A hearing exam is the first step in diagnosing a hearing loss. They not only identify that a patient’s hearing is impaired, but they also reveal the type of hearing loss and its severity. Hearing testing evaluates the function of the auditory system including the inner ear and auditory nerve.
There are different test batteries performed depending on the age and development of the patient. Newborns must be tested using strategies that don’t require participation; young children may be best assessed using behavioral tests; adult hearing tests are typically completed using the simplest and most efficient methods available.
Types of Hearing Testing
Auditory Brainstem Response (ABR)
The ABR is frequently used with children and infants. During this test, electrodes are taped to the subject’s ears and forehead, and electrical activity from the auditory nerve to the brainstem is measured. Sounds are presented to the patient’s ears at various pitches, and a sleeping EEG measures the softest sounds detected. ABR tests are performed while patients are sleeping and do not require any response. Once completed, we’ll be able to tell a presence or absence of a hearing loss and, if one is identified, what type of hearing loss it is. This test takes about 30 minutes to complete, though the whole process can take up to two hours.
Otoacoustic Emissions (OAEs)
OAE tests can be used on patients off ages, including infants. They evaluate the function of the inner ear, though they simply identify if it is working and do not measure the amount of hearing. This test can be performed while the subject is awake, but he or she has to be quiet and still. The procedure is painless and takes less than two minutes per ear. If the OAE is the only test completed successfully in a young child, the evaluation will be inconclusive and additional testing will be scheduled.
Tympanometry and Reflexes
This is primarily a testing of middle-ear function to identify a fluid buildup or infection. It can be used for patients of any age. Acoustic reflexes are performed to measure the softest level at which an involuntary reflex occurs in response to loud sounds. Reflex testing, in the presence of normal middle ear function, can help to confirm other test results. The test can be conducted while the subject is either awake or asleep. A probe is placed into the ear while measurements are made. The test is painless and takes less than one minute per ear.
Pure Tone Audiometry
Audiometry testing is completed in a sound test booth. It is generally reserved for teens and adults, and the entire appointment lasts about an hour. You will sit on one side of the booth, while the audiologist is on the other side. You’ll be asked to wear headphones or small foam tips in the ear and use a push button control to indicate when you hear a beeping sound. These sounds are delivered at different frequencies—some low in pitch, others high in pitch—at a very low volume. As you respond, your audiologist will record the lowest level of beeps you hear at each standard frequency. You’ll also listen to beeping sounds while wearing a headband that sits behind his hear, called a bone conduction oscillator. Your audiologist will explain the test results, which are charted on an audiogram.

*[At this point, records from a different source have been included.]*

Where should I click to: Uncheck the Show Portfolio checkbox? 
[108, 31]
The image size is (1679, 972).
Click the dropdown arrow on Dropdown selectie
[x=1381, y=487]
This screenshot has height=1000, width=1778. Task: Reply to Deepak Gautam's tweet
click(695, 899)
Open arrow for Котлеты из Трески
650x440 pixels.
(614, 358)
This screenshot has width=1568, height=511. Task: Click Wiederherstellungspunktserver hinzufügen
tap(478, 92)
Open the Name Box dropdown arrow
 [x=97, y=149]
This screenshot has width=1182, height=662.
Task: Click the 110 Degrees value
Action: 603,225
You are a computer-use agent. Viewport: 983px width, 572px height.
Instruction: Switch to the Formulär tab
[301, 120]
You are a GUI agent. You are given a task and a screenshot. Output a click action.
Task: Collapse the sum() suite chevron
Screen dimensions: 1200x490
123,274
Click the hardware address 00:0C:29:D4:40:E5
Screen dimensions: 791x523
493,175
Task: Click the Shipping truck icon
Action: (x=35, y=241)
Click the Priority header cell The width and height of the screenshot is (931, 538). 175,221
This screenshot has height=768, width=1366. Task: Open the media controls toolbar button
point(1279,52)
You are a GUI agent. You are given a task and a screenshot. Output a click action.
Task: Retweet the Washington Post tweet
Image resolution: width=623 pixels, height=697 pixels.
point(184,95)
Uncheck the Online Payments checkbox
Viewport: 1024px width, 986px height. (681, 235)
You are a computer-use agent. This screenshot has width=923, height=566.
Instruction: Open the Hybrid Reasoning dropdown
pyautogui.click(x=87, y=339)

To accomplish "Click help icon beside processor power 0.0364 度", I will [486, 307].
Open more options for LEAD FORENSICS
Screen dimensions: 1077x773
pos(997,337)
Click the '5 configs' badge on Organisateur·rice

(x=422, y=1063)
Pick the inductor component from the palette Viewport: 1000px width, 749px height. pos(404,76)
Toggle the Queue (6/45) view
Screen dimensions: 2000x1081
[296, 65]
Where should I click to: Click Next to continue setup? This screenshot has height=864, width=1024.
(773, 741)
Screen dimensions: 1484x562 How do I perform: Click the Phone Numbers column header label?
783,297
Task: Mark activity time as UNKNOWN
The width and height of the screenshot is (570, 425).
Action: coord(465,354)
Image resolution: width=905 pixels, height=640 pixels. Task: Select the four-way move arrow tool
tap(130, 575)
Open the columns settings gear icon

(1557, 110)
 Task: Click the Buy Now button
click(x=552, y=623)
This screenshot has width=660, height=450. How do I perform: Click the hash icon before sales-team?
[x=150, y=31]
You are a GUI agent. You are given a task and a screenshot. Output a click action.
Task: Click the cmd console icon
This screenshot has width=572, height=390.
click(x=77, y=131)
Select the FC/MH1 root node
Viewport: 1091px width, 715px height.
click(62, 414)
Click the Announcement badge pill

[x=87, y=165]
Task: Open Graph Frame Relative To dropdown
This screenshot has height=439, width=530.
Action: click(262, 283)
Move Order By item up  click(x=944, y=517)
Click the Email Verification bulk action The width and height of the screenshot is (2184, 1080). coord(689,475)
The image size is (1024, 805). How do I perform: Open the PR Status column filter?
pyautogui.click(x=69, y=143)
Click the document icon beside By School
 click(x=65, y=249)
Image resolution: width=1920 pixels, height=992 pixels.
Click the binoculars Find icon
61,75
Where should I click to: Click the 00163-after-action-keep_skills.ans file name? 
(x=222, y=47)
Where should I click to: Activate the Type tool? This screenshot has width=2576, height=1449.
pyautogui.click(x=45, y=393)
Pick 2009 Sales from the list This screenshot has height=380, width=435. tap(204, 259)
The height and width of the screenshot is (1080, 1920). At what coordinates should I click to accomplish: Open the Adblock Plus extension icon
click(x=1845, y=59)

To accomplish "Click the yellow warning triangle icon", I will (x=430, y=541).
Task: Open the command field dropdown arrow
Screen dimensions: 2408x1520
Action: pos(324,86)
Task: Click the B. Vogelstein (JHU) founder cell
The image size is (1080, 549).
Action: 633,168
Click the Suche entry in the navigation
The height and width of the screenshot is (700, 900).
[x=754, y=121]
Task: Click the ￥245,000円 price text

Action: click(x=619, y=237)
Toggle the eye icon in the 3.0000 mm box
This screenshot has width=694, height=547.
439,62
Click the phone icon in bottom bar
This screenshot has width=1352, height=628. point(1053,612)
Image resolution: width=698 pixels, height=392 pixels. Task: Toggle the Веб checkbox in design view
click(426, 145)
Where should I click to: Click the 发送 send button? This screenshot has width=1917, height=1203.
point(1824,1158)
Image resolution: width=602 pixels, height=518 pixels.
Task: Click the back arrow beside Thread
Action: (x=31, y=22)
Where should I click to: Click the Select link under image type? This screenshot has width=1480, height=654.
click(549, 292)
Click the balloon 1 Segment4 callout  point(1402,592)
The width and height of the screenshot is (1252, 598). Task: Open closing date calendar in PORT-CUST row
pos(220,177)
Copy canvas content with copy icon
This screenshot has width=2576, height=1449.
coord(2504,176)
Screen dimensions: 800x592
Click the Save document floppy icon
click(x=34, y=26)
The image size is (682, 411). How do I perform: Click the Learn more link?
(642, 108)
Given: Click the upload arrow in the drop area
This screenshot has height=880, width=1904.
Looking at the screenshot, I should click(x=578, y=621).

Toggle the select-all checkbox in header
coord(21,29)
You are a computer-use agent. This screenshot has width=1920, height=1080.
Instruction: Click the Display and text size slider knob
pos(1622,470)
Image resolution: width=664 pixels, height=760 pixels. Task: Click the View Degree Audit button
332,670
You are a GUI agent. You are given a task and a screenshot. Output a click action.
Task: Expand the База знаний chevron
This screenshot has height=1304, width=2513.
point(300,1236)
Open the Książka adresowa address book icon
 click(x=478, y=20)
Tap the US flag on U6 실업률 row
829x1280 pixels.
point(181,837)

Speech audiometry tests are also performed in a sound booth. You will be asked to repeat a series of words, which will be delivered at various volumes. When the sound becomes very soft, you may need to guess what is being said.
Behavioral Testing for Children
In additional to pure tone and speech testing, we perform tympanometry, reflexes, and otoacoustic emissions when appropriate. The type of test used depends on the age and development of the child. Tests that are commonly used are as follows:
Conditional Play Audiometry (CPA)
CPA is mostly helpful in testing children ranging from 2–4 years old. Children are taught to perform a simple task (e.g. putting a block in a bucket) every time they hear a sound. Additionally, they may be asked to point to pictures when they hear the corresponding word. A parent can accompany the child into the testing booth. This test requires the use of a trained testing assistant in the booth, as well.
Visual Reinforcement Audiometry (VRA)
This testing technique is used for children 6–24 months old. Children are taught to turn toward a moving toy every time they hear a sound (either speech, noise, or tonal). The child usually sits on a parent’s lap during the testing, and the parent is instructed not to respond to the sounds to avoid inadvertently cueing the child.